Collectd in OpenNMS 22.0.4 stops working when collecting SNMP from ~10000 nodes through minions. At first, OpenNMS will use all available threads, and then it will rapidly start filling the pending tasks queue up until it reaches ~12k tasks, where it'll stay permanently.
All non-minion collection (servers in the "Default" location) also gets caught up waiting for available Collectd threads, so even though some data is collected, most threads seem to be stuck, waiting for something.
Pollerd seems to work just fine, no matter what happens with the RPC SNMP queue, but that may simply just be an effect of Collectd attempting to request a lot more data than Pollerd ever does from these nodes.
All the testing happens on a standby-server running the exact same setup as the current production server, which is still running OpenNMS 20.1.0.
On OpenNMS 20.1.0, two minions and 250 Collectd threads are more than enough to reliably collect all the nodes and interfaces on a five minute interval.
On the server running 22.0.4, I have tried with 2000 threads and three minions, with no improvement.
So far, I have tried a few different setups, in an attempt to rule out various factors:
- Collectd works perfectly after downgrading the "standby" server (and two of the minions) from 22.0.4 to 20.1.0. Active threads go up and back down (bottoms out at ~58 active threads) depending on activity, and the pending tasks queue is empty.
- Collectd works fine when I move all nodes to the "Default" location. Active threads follow the collection interval, and pending tasks queue is empty.
- Collectd works fine if I do some polling from various minion locations, but leave the bulk of the work to OpenNMS itself.
On the other hand, I have tried tweaking a lot of ActiveMQ settings, to no avail. All of these scenarios result in Collectd slowing to a crawl and exhausting all threads:
- OpenNMS' embedded ActiveMQ with no changes
- The embedded ActiveMQ with memoryUsage set to 1GB
- Standalone activemq-5.15.2 with our current settings from the 20.1.0 environment
- Standalone activemq-5.15.6 (currently the most recent stable release)
- Standalone activemq with flow control disabled, 500MB memory limit per queue, prefetch set to 10000, maxPageSize set to 2000, constantPendingMessageLimitStrategy set to 5000, and memoryUsage 2GB, storeUsage 2GB, tempUsage 1GB.
- Using one minion, two minions or three minions
None of these changes had any obvious effect, other than a lot more memory being used. The actual behaviour of OpenNMS and the minions seemingly didn't change much, if at all.
I have also confirmed that both the OpenNMS process and the minions have max open files properly set. (65000 or higher for all the relevant PIDs.)
Here are some graphs from when I "migrated" nodes from the Default location to a minion location. I have done this both with restarting and with simply reprovisioning and rescanning existing nodes, with the same effect.

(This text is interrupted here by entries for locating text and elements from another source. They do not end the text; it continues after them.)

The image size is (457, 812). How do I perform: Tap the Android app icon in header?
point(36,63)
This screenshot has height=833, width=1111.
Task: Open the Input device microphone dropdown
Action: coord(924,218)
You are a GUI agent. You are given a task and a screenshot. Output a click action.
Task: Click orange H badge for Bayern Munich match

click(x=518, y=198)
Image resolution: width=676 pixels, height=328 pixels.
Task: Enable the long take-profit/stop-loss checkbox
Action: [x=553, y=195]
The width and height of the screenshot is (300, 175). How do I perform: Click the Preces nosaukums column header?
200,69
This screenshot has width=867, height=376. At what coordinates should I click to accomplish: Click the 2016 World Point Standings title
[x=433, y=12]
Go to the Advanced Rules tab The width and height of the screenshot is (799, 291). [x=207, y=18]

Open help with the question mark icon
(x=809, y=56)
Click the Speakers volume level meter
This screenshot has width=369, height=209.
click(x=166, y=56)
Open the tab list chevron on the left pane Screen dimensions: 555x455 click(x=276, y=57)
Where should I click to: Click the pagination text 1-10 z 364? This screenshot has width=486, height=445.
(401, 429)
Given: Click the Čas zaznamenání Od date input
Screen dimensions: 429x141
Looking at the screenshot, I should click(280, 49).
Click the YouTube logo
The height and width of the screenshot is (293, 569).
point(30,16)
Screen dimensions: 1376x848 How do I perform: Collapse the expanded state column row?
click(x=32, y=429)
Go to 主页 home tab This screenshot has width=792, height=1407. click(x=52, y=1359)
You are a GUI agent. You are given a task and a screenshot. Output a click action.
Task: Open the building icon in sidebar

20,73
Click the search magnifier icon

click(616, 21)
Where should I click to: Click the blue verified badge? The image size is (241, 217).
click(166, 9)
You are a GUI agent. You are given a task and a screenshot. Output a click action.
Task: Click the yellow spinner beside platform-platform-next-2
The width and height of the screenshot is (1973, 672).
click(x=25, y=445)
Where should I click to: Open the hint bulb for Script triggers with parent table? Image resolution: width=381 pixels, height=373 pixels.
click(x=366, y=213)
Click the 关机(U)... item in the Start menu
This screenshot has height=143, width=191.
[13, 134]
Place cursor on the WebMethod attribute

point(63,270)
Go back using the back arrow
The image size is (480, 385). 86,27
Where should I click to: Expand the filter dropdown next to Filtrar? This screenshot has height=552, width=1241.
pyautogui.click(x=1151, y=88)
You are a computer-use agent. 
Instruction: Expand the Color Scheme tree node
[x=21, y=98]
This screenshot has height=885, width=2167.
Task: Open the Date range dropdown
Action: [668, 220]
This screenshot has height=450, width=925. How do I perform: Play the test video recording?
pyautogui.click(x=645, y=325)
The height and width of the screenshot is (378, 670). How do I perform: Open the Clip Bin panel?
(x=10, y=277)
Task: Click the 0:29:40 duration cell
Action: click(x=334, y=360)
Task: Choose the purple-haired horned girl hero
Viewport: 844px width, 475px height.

Active threads vs. pool size:
Total tasks vs. completed tasks:
I have spent a lot of time digging through logs at various log levels, trying to find some hints about what the underlying cause is, but since the problem only occurs when I put real load on the minions, I haven't been able to come to any conclusions so far.
The only thing I know for sure is that OpenNMS starts logging a lot of warnings to ipc.log as the queue starts filling up.
As seen in the graphs, I started having the minions collect data around ~01:25.
Between 00:00 and 00:59, almost no warnings were logged:
Between 02:00 and 02:45, ipc.log was being spammed with warnings about unknown correlationIDs
Two examples of the full warning and error messages, in case that will help pinpoint the problem:
As mentioned, I uninstalled 22.0.4 and reinstalled 20.1.0 on this server plus the minions, importing the database from the production environment, and everything worked perfectly with the existing ActiveMQ config.
After upgrading to 22.0.4 again, I made sure to use the pristine configs, only changing the files we need to collect data from and poll our nodes.